JAX device mesh used for jax.shard_map.

required
in_specs PartitionSpec or tuple / list[PartitionSpec]

PartitionSpec describing the input sharding (row sharding). May be provided as a single PartitionSpec or a single-element container containing one.

required
return_eigenvectors bool

If True (default) compute and return eigenvectors alongside eigenvalues. Eigenvectors are returned row-sharded to the same layout as the input and will be unpadded if padding was applied.

True
return_status bool

If True append a host-replicated int32 solver status to the return values. Default is False.

False
pad bool

If True (default) apply per-device padding to meet T_A requirements; if False the caller must supply already- correct shapes.

True

Returns:

Type Description
jax.Array | tuple[jax.Array, jax.Array] | tuple[jax.Array, jax.Array, int] | tuple[jax.Array, int]

Depending on return_eigenvectors and return_status, one of: - eigenvalues (Array of shape (N,)) - (eigenvalues, eigenvectors) - (eigenvalues, status) - (eigenvalues, eigenvectors, status)

Raises:

Type Description
TypeError

If in_specs is not a PartitionSpec or a single- element container.

ValueError

If in_specs does not indicate row sharding (P(<axis_name>, None)) or if T_A exceeds implementation limits.

AssertionError

If a is not 2D or if shape requirements are violated when pad=False.

Notes
  • Eigenvectors (when requested) are returned in the same row sharding as the input.
  • The FFI call can donate the input buffer (donate_argnums=0) to enable zero-copy interaction with the native library.
  • If the native solver fails the outputs may contain NaNs and the status (when requested) will be non-zero.

jaxmg.syevd_shardmap_ctx(a, T_A, return_eigenvectors=True, pad=True) ¤

Compute eigenvalues (and optionally eigenvectors) for row-sharded inputs without shard_map wiring.
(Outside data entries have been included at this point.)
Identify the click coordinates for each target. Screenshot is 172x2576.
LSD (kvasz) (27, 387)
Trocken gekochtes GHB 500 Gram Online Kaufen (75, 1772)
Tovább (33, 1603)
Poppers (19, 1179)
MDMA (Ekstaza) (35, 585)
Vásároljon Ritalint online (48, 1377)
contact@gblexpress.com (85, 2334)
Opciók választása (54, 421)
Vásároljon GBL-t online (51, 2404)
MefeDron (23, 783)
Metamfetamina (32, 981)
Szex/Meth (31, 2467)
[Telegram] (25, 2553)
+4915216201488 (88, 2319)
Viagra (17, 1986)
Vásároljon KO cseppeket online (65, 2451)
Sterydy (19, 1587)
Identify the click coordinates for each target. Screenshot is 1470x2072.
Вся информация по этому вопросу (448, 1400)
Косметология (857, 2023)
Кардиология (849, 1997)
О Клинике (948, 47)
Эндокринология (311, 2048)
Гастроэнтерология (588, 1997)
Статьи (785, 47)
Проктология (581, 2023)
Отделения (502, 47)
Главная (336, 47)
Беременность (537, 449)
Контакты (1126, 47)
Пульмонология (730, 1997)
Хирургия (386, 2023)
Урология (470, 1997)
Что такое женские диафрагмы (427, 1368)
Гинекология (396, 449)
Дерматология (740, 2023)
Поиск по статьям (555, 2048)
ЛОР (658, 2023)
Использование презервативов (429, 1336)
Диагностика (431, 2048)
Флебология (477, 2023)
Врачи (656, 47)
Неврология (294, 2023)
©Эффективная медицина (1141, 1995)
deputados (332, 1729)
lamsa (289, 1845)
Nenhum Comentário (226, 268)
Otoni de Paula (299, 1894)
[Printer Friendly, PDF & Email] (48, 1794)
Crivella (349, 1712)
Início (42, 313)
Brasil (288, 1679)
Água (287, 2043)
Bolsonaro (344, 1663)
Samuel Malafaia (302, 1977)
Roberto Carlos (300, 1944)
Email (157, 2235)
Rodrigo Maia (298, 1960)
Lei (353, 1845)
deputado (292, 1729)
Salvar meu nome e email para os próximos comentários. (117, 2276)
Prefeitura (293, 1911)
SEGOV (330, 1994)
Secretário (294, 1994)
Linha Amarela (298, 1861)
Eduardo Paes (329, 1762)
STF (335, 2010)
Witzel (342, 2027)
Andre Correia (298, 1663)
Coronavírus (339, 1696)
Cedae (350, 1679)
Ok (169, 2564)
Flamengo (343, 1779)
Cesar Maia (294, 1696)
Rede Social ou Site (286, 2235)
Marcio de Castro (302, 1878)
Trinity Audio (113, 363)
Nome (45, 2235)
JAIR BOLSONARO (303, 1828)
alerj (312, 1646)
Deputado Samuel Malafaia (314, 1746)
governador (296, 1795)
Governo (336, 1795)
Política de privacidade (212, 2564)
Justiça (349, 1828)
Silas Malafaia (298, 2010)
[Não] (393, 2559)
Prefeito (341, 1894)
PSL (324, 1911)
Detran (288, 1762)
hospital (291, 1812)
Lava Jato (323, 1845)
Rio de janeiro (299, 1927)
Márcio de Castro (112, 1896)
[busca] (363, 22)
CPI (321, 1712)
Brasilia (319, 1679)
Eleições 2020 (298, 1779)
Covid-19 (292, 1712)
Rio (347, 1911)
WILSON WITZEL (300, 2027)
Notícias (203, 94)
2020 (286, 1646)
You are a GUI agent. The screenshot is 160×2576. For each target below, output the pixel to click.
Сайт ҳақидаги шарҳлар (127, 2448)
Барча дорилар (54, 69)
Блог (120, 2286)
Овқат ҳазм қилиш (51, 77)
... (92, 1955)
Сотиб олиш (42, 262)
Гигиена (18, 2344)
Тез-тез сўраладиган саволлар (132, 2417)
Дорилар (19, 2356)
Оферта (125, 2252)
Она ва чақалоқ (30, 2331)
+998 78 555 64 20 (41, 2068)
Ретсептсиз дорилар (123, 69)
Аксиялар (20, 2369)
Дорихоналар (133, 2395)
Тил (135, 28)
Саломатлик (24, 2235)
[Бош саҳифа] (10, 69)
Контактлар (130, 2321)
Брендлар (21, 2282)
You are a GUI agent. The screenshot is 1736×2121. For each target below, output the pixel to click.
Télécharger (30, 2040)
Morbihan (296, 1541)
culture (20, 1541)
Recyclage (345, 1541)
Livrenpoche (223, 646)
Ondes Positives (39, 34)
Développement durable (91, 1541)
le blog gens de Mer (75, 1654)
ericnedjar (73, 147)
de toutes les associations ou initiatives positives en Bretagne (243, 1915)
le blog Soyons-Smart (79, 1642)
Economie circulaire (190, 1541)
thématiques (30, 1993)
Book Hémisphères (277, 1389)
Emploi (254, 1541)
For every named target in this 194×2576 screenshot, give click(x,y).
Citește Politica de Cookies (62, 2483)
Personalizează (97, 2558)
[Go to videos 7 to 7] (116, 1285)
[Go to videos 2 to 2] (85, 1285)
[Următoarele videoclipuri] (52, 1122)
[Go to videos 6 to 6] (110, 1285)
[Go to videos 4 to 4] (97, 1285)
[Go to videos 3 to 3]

This helper is a lightweight, lower-level variant of :func:syevd intended for contexts where the input a is already laid out and sharded at the application level (for example when running inside a custom shard_map/pjit-managed context). It performs the same padding logic driven by T_A and directly calls the native syevd_mg / syevd_no_V_mg FFI targets via jax.ffi.ffi_call instead of constructing an additional shard_map wrapper.

Tip

If the shards of the matrix cannot be padded with tiles of size T_A (N / num_gpus % T_A != 0) we have to add padding to fit the last tile. This requires copying the matrix, which we want to avoid at all costs for large N. Make sure you pick T_A large enough (>=128) and such that it can evenly cover the shards. In principle, increasing T_A will increase performance at the cost of memory, but depending on N, the performance will saturate.

Parameters:

Name Type Description Default
a Array

2D JAX array representing the local, row-sharded slice of the global matrix. Shape should be (shard_size, N) where shard_size is the per-device (local) row count and N is the global matrix dimension.

required
T_A int

Tile width used by the native solver. Each local shard length must be a multiple of T_A. If the user provides a T_A that is incompatible with the shard size we pad the matrix accordingly. For small tile sizes (T_A< 128), the solver can be extremely slow, so ensure that T_A is large enough. The Cusolver implementation enforces an upper bound of T_A <= 1024.

required
return_eigenvectors bool

If True (default) compute and return eigenvectors in addition to eigenvalues. When True the returned eigenvector array has the same local/sharded shape as the input (and will be unpadded if padding was applied).

True
pad bool

If True (default) apply per-device padding to a to satisfy T_A. If False the caller must ensure the provided local shape already meets kernel requirements.

True

Returns:

Type Description
jax.Array | tuple[jax.Array, jax.Array] | tuple[jax.Array, jax.Array, int] | tuple[jax.Array, int]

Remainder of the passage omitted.